JJ Macías, apenado por narración de comentarista de Multimedios
Por:

Ximena Urrutia

Existen riesgos que no son necesarios correr, sobre todo si éstos conllevan nombres como el de Jean Renoir o Luis Buñuel de frente. De ser así, quizá vale la pena abandonar la carrera. Pero si decidimos correrla, entonces la afrenta debe ser clara y frontal.

Los riegos son muchos y la apuesta infinita para Benoit Jacquot y es que, al director francés, no le queda más que agarrar al toro por los cuernos.

El Diario de Celestine es la tercera adaptación de la novela de 1900 de Octave Mirbeau, Diario de una Camarera. El estreno está programado para el 27 de este mes.

El filme narra la historia de una mucama parisina que es enviada a cumplir con una tarea que se parece más a un castigo: trabajar en un caserón en provincia. Para cualquier chica citadina de principios del siglo XX esta labor era algo así como sufrir el infierno en la tierra.

El fastidio se vuelve mutuo, ya que los habitantes del lugar ven a la recién llegada con igual desprecio. Al paso de los días, Celestine va anotando en su diario los acontecimientos, reflexiones y recuerdos de una vida monótona en la que tendrá que lidiar con la dueña de la casa, quien demanda cosas de ella como si fuera su esclava. También tendrá que soportar al patrón que busca a como dé lugar llevarla a la cama, a una peculiar pareja de vecinos y a sus compañeros de labores: un seco, malhumorado y racista encargado (al que da vida Vincent Lindon) y la problemática cocinera.

La primera pregunta que surge es: ¿cuál es el sentido que le da el cineasta a competir con esos monstruos? Las respuestas podrían ser numerosas…

La primera viene de la mano de Lea Seydoux; la protagonista. Y es que, aunque el conjunto del reparto hace un trabajo excelso, la película se apoya fundamentalmente en la formidable interpretación de su actriz principal.

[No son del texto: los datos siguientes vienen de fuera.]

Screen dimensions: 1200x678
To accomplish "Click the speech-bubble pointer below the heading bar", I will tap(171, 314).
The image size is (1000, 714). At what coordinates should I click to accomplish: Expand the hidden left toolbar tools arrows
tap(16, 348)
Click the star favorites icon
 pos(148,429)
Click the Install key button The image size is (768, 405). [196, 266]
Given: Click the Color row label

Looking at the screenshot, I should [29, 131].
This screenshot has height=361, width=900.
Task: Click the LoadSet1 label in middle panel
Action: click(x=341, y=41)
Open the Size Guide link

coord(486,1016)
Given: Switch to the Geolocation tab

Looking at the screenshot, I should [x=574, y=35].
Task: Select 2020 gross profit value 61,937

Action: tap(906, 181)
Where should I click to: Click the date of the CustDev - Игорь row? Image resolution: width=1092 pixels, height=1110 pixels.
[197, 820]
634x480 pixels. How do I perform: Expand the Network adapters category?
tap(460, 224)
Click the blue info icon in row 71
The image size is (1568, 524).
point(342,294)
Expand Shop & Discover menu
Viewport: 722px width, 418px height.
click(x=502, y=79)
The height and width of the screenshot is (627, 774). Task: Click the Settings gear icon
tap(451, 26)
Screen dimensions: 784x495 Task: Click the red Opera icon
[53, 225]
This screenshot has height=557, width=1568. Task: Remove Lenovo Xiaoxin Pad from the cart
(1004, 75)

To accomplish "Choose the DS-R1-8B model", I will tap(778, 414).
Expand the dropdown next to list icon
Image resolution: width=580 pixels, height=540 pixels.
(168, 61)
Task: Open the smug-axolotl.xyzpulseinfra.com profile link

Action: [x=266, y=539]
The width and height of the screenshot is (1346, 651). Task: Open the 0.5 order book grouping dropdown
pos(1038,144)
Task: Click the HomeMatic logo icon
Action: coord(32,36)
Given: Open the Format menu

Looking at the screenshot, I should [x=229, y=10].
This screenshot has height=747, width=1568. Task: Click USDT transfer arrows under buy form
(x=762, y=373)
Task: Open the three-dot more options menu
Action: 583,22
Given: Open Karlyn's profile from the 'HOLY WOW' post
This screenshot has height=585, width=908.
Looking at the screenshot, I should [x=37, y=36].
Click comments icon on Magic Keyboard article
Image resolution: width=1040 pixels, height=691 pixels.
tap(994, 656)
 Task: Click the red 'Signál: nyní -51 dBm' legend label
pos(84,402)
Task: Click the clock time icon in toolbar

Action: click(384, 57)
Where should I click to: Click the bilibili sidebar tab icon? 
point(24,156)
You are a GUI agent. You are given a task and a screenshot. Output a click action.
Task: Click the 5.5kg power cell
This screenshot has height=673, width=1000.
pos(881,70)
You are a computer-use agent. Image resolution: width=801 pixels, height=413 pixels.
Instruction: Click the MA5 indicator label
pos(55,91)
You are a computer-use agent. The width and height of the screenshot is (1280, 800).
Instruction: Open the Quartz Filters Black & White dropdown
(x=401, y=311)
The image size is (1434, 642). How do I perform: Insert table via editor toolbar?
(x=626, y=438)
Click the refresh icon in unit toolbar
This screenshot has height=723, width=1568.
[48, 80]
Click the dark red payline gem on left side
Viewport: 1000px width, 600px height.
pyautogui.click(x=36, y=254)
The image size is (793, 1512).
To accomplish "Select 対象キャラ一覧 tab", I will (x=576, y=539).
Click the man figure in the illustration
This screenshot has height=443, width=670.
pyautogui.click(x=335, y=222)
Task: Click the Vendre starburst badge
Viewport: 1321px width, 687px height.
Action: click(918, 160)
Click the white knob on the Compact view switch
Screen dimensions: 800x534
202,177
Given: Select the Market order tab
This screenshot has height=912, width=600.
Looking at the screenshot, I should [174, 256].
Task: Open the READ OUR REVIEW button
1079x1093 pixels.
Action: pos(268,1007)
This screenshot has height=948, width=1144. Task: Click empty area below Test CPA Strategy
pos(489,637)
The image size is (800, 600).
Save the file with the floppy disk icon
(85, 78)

Lo que resulta curioso es que originalmente era Marion Cotillard quien debía interpretar dicho personaje, pero tuvo que bajarse del barco por complicaciones de agenda. Bien dice el dicho: “no hay mal que por bien no venga” y la verdad da la impresión de que el problema pudo haber sido una solución para el director de El adiós a la reina…

Si bien hay claras diferencias narrativas con sus antecesoras, no podemos obviar que el eje central de la historia siempre es el mismo. Sin embargo, el realizador adapta con humildad una obra maestra, partiendo del texto original a diferencia de las anteriores (y ya sabemos que el cine y la literatura no son siempre los mejores amigos).

Si bien es verdad que por momentos la cinta se vuelve ilustrativa, también es cierto que, en más de una ocasión, logra sorprendernos. Jacquot logra una puesta en escena que resulta irreprochable y lo hace de la mano de un muy cuidado diseño de producción, que va desde el vestuario hasta el más mínimo detalle sobre una mesa, cama o silla al fondo de alguna escena.

Este veterano realizador había abordado ya el tema de las diferencias de clases, demostrando su atemporalidad. Además ha descrito la dominación y el despertar de la conciencia política de los subyugados, transformándolo en un retrato casi cómico de la burguesía de principios del siglo XX que parece ser fiel al retrato de lo que vemos 100 años después en pleno siglo XXI.